Foi proposto tratamento cirúrgico com substituição de prótese valvular aórtica, tendo sido recusado, em reunião médico-cirúrgica, pelo elevado risco cirúrgico (EuroSCORE logístico 22,3%). Foi então considerada a possibilidade de tratamento percutâneo, tendo sido efetuada uma avaliação anatómica por ecocardiograma transesofágico e por tomografia computorizada multidetetores, que demonstrou exequibilidade técnica. De salientar, a ausência de doença arterial íleo-femoral significativa que obviasse este acesso (Figura 2).
Foi implantada uma prótese Medtronic CoreValve de 26mm por via femoral, sob anestesia geral. A libertação da prótese foi realizada sob pacing rápido, de modo a permitir um maior controlo e precisão do procedimento, ficando a prótese implantada em posição mais alta do que o habitual nas válvulas nativas, pelo menor diâmetro do anel protésico subjacente. O resultado angiográfico final foi excelente, registando-se insuficiência perivalvular mínima (Figura 3). No período pós-procedimento não se verificaram intercorrências, nomeadamente, complicações dos acessos vasculares, nefropatia induzida pelo contraste ou elevação dos marcadores de necrose miocárdica. De salientar, a ausência de complicações arrítmicas, nomeadamente, bloqueios auriculoventriculares avançados (presumivelmente, a maior rigidez do anel protésico e a implantação em posição mais alta terão protegido o tecido de condução subjacente).

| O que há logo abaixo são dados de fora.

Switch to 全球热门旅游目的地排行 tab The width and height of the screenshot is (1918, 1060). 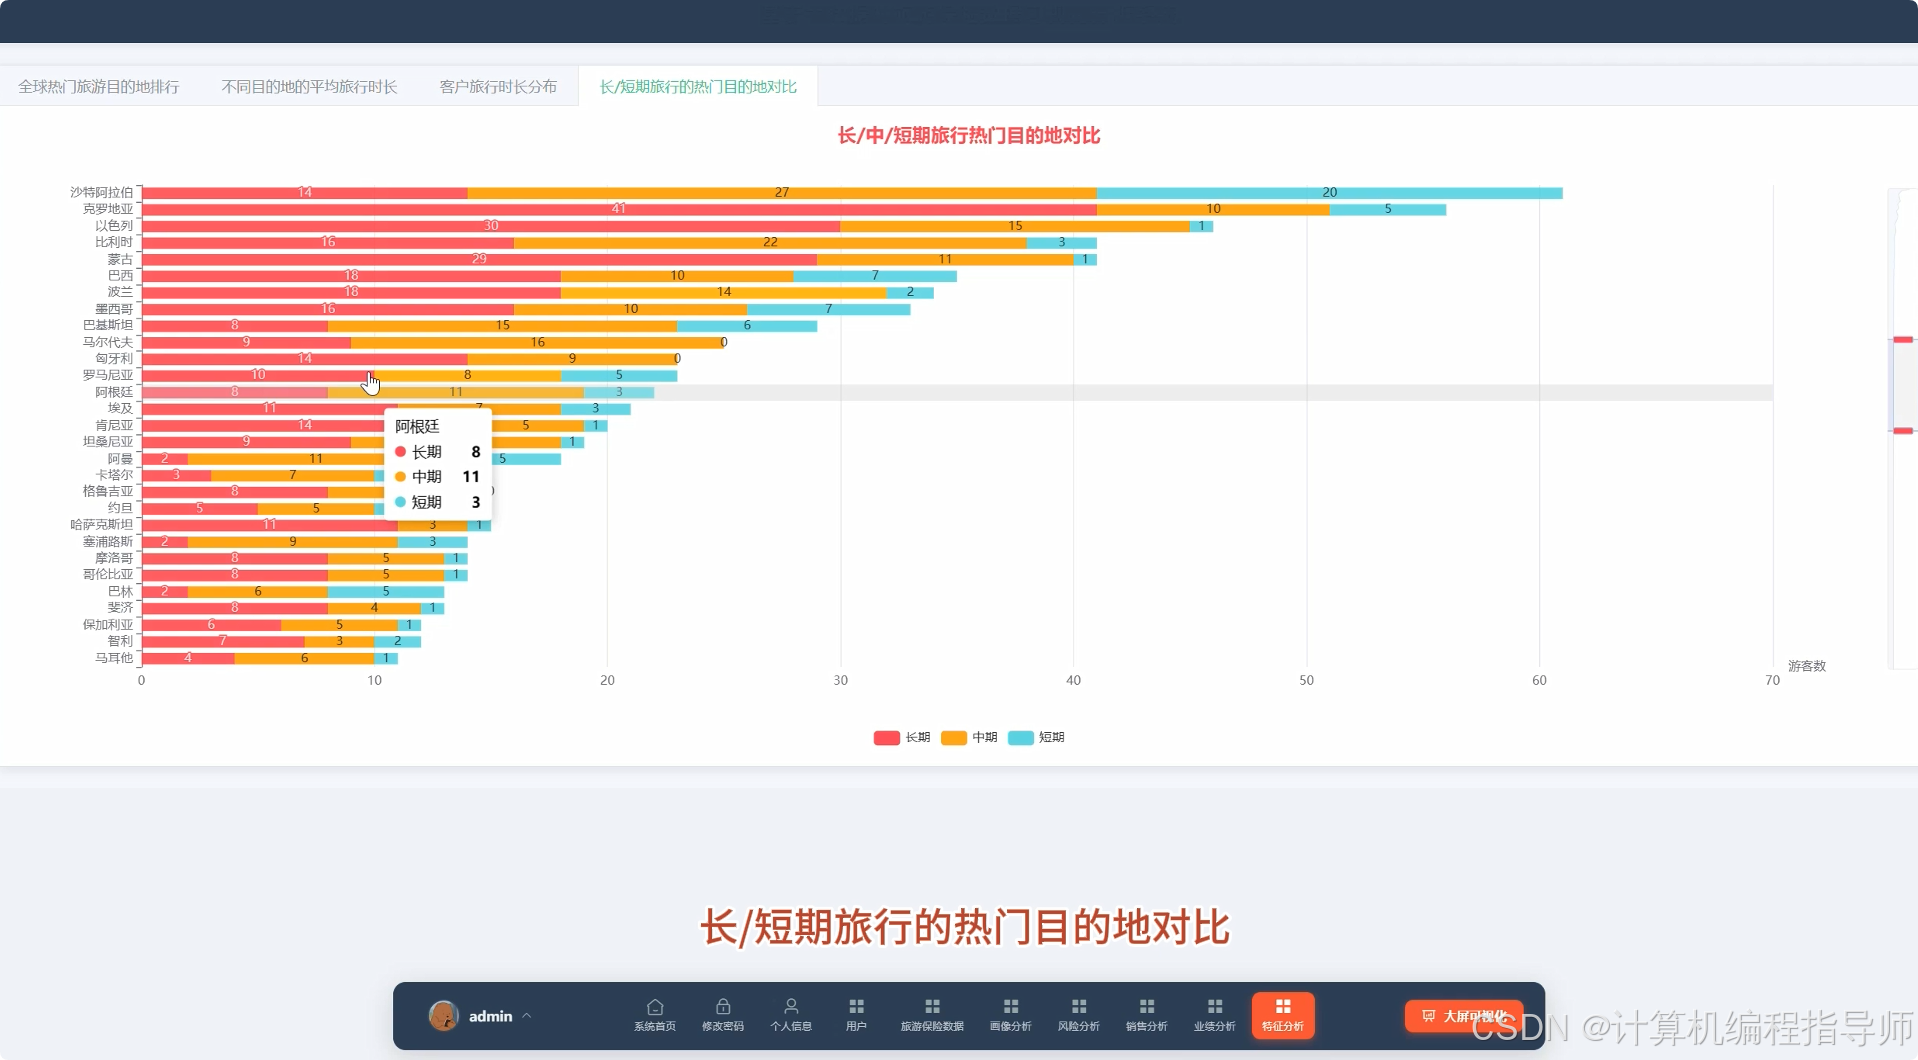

Clinicamente, a doente apresentou melhoria significativa da capacidade funcional, tendo tido alta ao 6.° dia. O ecocardiograma transtorácico à data da alta confirmou o posicionamento e funcionamento adequados da CoreValve e a ausência de regurgitação residual (Figura 4).
Após um seguimento de 14 meses, a doente permanece em classe I da NYHA e a prótese mantém-se normofuncionante e sem regurgitação (Figura 5).

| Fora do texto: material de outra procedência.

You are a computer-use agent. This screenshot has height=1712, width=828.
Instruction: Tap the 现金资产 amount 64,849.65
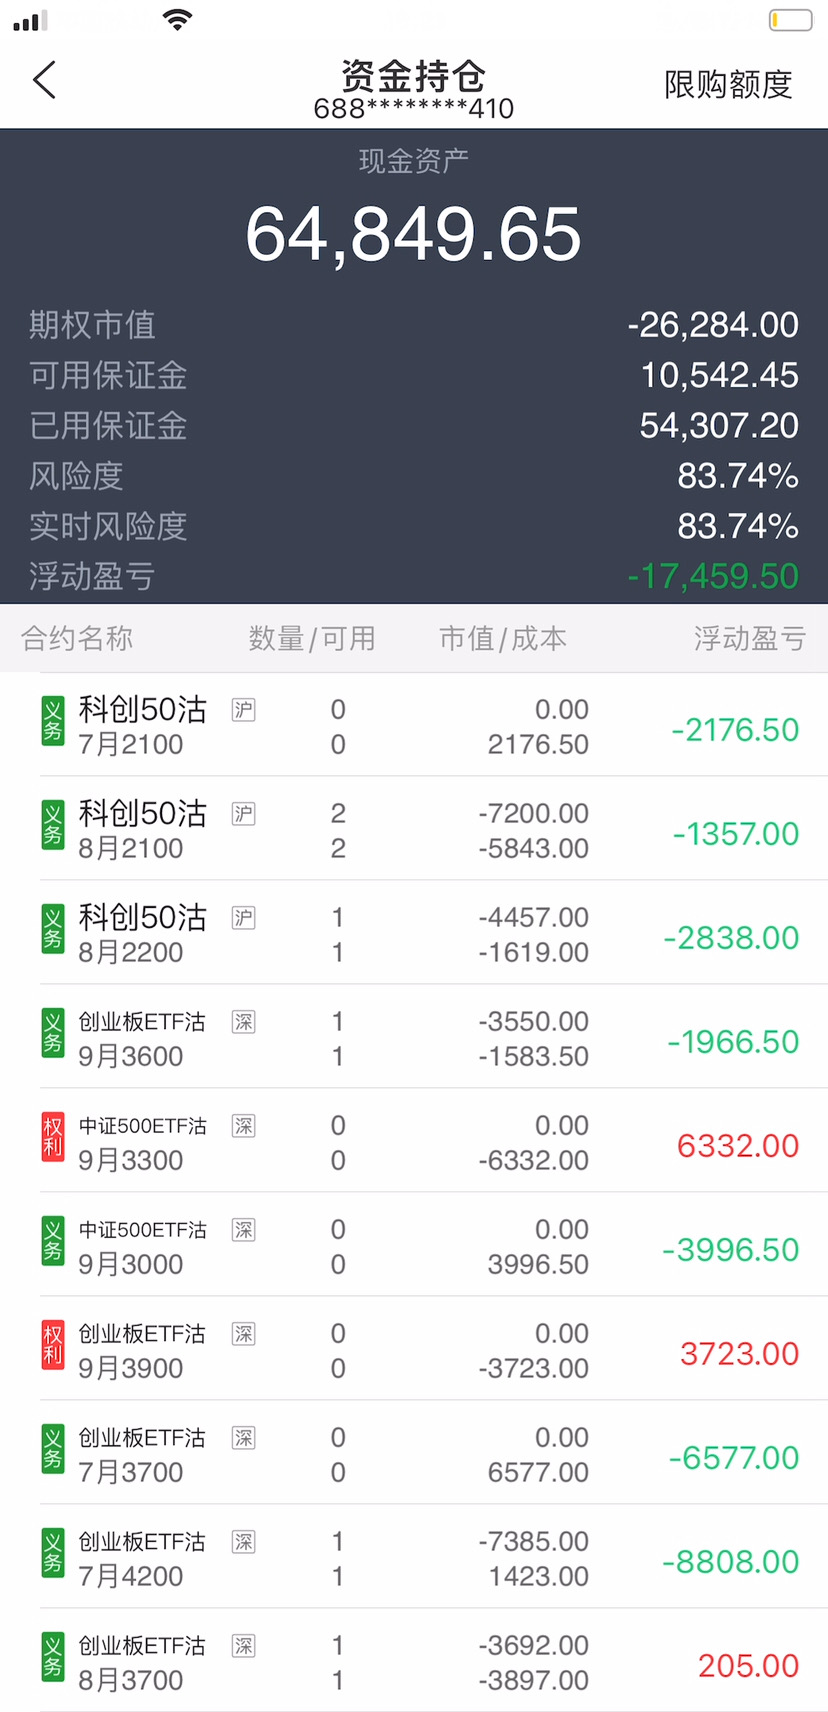tap(413, 234)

ConclusõesApesar da ainda limitada experiência, os vários casos reportados por diferentes centros sugerem que a implantação transcateter de prótese aórtica é exequível e pode constituir uma alternativa para os doentes portadores de biopróteses degeneradas recusados para cirurgia. Contudo, trata-se de uma indicação off-label da técnica, pelo que, e apesar da exequibilidade demonstrada, deverá ser por enquanto encarada como solução de recurso. São necessários mais estudos, com maior número de doentes e maior tempo de follow-up, para determinar o papel que esta técnica poderá vir a desempenhar no tratamento dos doentes com disfunção prótesica de alto risco cirúrgico.
Conflito de interessesOs autores declaram não haver conflito de interesses.